Every six months or so a new solution to the cryptic Voynich Manuscript is touted in academic journals and/or tabloid press. The document purports to be a cipher-herbal from the fifteenth century. Its Medieval origin is asserted and repeated uncritically by otherwise credible sources, but I am convinced that the manuscript is a twentieth-century forgery. The theory that it was created by or for the book dealer Wilfrid Voynich between 1908 and 1910 has been elaborated upon by Richard SantaColoma in his excellent blog. Consider:
There is no written evidence that can be used as provenance for the famous and enigmatic Voynich Manuscript. Although it is claimed that certain 17th century mentions of a manuscript are the Voynich, on close examination these fail to satisfy the most basic standards of proof that the work existed back then.
This claimed provenance is in a small selection of 17th century letters to and from the Jesuit Polymath, Athanasius Kircher. These include mentions of a mysterious, unintelligible manuscript. From them, we learn that a Georg Baresch is the first assumed owner of the manuscript they describe.

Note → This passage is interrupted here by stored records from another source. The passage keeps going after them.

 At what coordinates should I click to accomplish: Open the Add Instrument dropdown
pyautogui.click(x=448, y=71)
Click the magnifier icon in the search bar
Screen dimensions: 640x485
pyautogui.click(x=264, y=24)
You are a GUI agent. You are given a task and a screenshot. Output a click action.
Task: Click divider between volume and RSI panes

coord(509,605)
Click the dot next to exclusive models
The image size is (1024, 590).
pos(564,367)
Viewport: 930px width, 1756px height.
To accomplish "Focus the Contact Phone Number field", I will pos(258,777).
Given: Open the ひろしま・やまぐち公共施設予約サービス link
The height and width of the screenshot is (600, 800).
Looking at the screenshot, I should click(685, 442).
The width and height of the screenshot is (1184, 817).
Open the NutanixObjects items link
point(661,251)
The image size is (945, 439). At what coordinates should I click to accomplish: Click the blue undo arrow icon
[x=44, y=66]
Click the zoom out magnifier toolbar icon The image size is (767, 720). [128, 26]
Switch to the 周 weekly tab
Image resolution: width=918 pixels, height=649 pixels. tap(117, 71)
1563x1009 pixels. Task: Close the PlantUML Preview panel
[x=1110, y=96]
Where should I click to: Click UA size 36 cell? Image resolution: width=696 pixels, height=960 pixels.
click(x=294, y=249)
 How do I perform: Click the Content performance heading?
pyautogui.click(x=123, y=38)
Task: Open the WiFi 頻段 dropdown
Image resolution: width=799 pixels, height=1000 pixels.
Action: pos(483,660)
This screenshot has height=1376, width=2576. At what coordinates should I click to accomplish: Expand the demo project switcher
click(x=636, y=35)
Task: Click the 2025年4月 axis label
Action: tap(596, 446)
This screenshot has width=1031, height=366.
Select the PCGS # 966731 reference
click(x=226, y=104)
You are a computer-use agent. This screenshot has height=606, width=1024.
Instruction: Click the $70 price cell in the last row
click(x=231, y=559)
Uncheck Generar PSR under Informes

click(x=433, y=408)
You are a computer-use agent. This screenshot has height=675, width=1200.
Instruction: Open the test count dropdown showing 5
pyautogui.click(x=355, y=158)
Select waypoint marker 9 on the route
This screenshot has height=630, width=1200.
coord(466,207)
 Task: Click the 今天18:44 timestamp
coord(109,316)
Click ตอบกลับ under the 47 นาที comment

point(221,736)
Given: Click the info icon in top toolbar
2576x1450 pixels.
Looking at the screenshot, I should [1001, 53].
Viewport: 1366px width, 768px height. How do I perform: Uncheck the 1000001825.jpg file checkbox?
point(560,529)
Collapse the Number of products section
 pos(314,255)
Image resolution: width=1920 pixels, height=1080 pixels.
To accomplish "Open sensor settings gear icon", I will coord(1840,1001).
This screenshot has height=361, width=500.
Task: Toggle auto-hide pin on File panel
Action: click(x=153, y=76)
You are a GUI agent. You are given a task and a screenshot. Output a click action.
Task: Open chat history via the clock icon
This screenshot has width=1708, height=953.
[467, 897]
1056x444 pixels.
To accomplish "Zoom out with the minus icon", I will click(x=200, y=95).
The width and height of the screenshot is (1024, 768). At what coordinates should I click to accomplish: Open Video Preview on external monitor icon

But these descriptions do not actually come close to identifying it as the Voynich Manuscript…
Moreover the proposed provenance is suspicious.
Voynich claimed to have found the Cipher Ms. in a “castle in Southern Europe”, and an “Austrian Castle”, and later, the Villa Mondragone in Frascati.
2. Voynich possessed sufficient materials to forge it. Immediately before the appearance of the manuscript, Voynich purchased the Liberia Franceschini, which consisted of:
over one half a million books, maps, pamplets and incuncubilia…Voynich could have had access to much unused, blank parchment…It would have taken just one blank ledger in that vast archive of unknown content to create a “Voynich” Ms.
Voynich sold at least one (known) forgery, the Columbus Miniature. It is considered by some a “Spanish Forger” work, but is also sometimes attributed to another unknown forger or shop.
For his own part, Voynich was “a trained chemist.” His friend, the spy Sidney Reilly, “took a book on mixing medieval inks out of the Cambridge library.”
And finally, there are anachronisms in both the subject matter and the physical binding of the manuscript. I urge anyone interested in literary mysteries to read Mr. SantaColoma’s scholarship at the blog linked above.